[Exercise requirements] Read the lines below, and copy any that contain the string "orange".

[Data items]
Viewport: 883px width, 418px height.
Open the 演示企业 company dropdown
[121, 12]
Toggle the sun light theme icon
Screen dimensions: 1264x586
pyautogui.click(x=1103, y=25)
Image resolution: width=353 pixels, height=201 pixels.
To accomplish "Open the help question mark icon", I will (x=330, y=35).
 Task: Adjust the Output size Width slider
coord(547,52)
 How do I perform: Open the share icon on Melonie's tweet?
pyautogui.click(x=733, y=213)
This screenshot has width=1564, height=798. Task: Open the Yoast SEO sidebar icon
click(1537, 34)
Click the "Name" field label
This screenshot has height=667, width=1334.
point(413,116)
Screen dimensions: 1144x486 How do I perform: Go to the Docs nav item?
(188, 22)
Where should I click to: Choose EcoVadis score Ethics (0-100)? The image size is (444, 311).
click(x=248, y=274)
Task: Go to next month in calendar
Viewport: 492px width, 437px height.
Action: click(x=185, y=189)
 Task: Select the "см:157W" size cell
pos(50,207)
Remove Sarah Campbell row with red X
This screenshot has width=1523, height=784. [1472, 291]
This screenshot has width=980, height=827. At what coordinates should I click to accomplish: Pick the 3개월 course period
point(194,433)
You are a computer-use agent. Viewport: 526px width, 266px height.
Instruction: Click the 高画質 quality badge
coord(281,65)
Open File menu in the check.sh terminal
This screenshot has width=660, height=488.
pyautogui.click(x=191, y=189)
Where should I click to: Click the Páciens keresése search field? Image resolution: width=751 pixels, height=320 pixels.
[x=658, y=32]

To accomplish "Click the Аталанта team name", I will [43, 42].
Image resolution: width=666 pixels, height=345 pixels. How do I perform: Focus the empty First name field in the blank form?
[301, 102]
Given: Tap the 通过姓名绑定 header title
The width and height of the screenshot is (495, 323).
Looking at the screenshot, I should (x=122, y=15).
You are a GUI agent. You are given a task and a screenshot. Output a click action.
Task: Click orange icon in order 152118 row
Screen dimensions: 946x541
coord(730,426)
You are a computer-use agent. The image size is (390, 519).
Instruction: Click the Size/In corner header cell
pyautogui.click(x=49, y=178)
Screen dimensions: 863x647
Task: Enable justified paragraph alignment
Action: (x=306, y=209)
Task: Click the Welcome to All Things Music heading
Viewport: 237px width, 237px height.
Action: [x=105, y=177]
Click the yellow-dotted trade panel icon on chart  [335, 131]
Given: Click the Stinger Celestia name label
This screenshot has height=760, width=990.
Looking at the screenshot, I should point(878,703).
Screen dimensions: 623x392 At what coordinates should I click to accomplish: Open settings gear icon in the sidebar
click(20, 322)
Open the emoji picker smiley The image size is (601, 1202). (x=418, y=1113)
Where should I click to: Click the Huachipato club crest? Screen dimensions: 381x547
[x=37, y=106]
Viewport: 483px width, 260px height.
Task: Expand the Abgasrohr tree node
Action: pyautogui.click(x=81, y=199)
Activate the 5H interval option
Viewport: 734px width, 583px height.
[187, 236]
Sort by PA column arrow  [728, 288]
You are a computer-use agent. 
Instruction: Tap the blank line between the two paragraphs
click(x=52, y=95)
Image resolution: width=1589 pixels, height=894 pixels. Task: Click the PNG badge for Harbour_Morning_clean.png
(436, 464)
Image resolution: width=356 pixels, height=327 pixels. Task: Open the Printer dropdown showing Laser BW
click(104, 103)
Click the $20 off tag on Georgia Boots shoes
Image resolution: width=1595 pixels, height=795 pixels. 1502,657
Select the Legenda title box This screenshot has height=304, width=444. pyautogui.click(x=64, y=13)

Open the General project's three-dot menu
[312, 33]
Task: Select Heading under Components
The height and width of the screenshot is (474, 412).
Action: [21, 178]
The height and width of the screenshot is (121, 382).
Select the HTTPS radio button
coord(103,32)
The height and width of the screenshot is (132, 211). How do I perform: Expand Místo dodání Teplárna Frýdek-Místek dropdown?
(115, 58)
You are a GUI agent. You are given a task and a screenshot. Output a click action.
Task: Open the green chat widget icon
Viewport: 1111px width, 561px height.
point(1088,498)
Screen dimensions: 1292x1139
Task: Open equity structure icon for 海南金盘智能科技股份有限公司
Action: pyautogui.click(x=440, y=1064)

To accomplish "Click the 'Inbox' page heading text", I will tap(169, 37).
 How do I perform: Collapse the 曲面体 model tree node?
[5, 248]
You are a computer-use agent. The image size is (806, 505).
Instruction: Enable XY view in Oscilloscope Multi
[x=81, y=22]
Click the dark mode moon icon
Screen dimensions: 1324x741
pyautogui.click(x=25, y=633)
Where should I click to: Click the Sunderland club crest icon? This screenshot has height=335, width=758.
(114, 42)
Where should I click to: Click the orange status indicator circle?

[Exercise result]
Task: Click orange icon in order 152118 row
Where should I click to: Click the orange status indicator circle?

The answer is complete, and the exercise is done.